• DIRECTIVE A:
Copy from the records everything from the line containing "The height and width of the screenshot is (800, 800)." down to the last line of the records, both ends included.

• QUOTED PASSAGE:

--- --- ---

Just after Donald Trump took office in 2017, I wrote an essay for The Weekly Standard aiming to calm those worried that the new president was an existential threat to American governing. He might be a bull, I argued, but we should stop acting like our institutions are a china shop.
The Founders understood the dark elements of human nature and created bodies and rules to handle them. Moreover, generations of American public servants have evolved a range of norms and customs, built from their collective experience in the practice of governing, attuned to our worst impulses and most dangerous habits. Our institutions aren’t made of porcelain, I argued. Not only are they robust, they are “antifragile,” capable of getting stronger after being tested.

--- --- ---

• PROVIDED RECORDS:
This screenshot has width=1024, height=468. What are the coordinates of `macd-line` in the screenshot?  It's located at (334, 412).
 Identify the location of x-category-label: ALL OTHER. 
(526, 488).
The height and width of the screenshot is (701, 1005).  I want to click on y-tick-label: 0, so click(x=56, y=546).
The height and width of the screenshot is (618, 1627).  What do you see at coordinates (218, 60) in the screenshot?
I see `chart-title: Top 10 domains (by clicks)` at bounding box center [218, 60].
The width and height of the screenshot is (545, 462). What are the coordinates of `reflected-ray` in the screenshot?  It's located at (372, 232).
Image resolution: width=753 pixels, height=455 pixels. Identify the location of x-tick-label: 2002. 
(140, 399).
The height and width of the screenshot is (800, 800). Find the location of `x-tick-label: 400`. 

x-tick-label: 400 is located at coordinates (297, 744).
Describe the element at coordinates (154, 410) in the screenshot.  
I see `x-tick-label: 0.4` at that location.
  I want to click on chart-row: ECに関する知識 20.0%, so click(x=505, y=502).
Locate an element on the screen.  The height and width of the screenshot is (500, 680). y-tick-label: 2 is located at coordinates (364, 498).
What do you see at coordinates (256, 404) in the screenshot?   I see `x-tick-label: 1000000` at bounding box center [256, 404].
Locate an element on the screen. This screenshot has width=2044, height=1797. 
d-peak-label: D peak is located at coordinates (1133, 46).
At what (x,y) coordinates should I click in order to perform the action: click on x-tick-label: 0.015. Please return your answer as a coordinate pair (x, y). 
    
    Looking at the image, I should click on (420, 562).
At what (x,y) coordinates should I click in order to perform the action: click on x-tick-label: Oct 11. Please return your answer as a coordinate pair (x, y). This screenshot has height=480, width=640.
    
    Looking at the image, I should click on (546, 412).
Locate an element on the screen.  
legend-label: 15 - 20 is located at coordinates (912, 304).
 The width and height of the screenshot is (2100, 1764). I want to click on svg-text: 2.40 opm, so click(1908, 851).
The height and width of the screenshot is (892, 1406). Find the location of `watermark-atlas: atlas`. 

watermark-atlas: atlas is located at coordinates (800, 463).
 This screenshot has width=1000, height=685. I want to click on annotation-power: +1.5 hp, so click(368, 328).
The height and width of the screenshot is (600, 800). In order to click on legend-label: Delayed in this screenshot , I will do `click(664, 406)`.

--- --- ---

• DIRECTIVE B:
Carry the essay about Trump and the strength of American institutions further, picking up after its final sentence.

• RESPONSE BOX A:
The height and width of the screenshot is (800, 800). Find the location of `x-tick-label: 400`. 

x-tick-label: 400 is located at coordinates (297, 744).
Describe the element at coordinates (154, 410) in the screenshot.  
I see `x-tick-label: 0.4` at that location.
  I want to click on chart-row: ECに関する知識 20.0%, so click(x=505, y=502).
Locate an element on the screen.  The height and width of the screenshot is (500, 680). y-tick-label: 2 is located at coordinates (364, 498).
What do you see at coordinates (256, 404) in the screenshot?   I see `x-tick-label: 1000000` at bounding box center [256, 404].
Locate an element on the screen. This screenshot has width=2044, height=1797. 
d-peak-label: D peak is located at coordinates (1133, 46).
At what (x,y) coordinates should I click in order to perform the action: click on x-tick-label: 0.015. Please return your answer as a coordinate pair (x, y). 
    
    Looking at the image, I should click on (420, 562).
At what (x,y) coordinates should I click in order to perform the action: click on x-tick-label: Oct 11. Please return your answer as a coordinate pair (x, y). This screenshot has height=480, width=640.
    
    Looking at the image, I should click on (546, 412).
Locate an element on the screen.  
legend-label: 15 - 20 is located at coordinates (912, 304).
 The width and height of the screenshot is (2100, 1764). I want to click on svg-text: 2.40 opm, so click(1908, 851).
The height and width of the screenshot is (892, 1406). Find the location of `watermark-atlas: atlas`. 

watermark-atlas: atlas is located at coordinates (800, 463).
 This screenshot has width=1000, height=685. I want to click on annotation-power: +1.5 hp, so click(368, 328).
The height and width of the screenshot is (600, 800). In order to click on legend-label: Delayed in this screenshot , I will do `click(664, 406)`.

• RESPONSE BOX B:
And tested they were. During his tenure, Trump undercut intelligence officials, invited foreign meddling in his reelection campaign, aimed to undermine the Mueller investigation, and much more. After his loss to Joe Biden in the 2020 election, he continuously lied about the results, lost dozens of court cases, and tried to bully state-level election officials. Near the end of his term, the New York Times reported last week, he considered ousting acting Attorney General Jeffrey A. Rosen in favor of a Justice Department attorney who was willing to advance Trump’s efforts to aggressively challenge Georgia’s election results. And although the nation awaits a full investigation of the appalling events of January 6, 2021, we can say at this point, at minimum, that his behavior was beneath the dignity and duty of his office.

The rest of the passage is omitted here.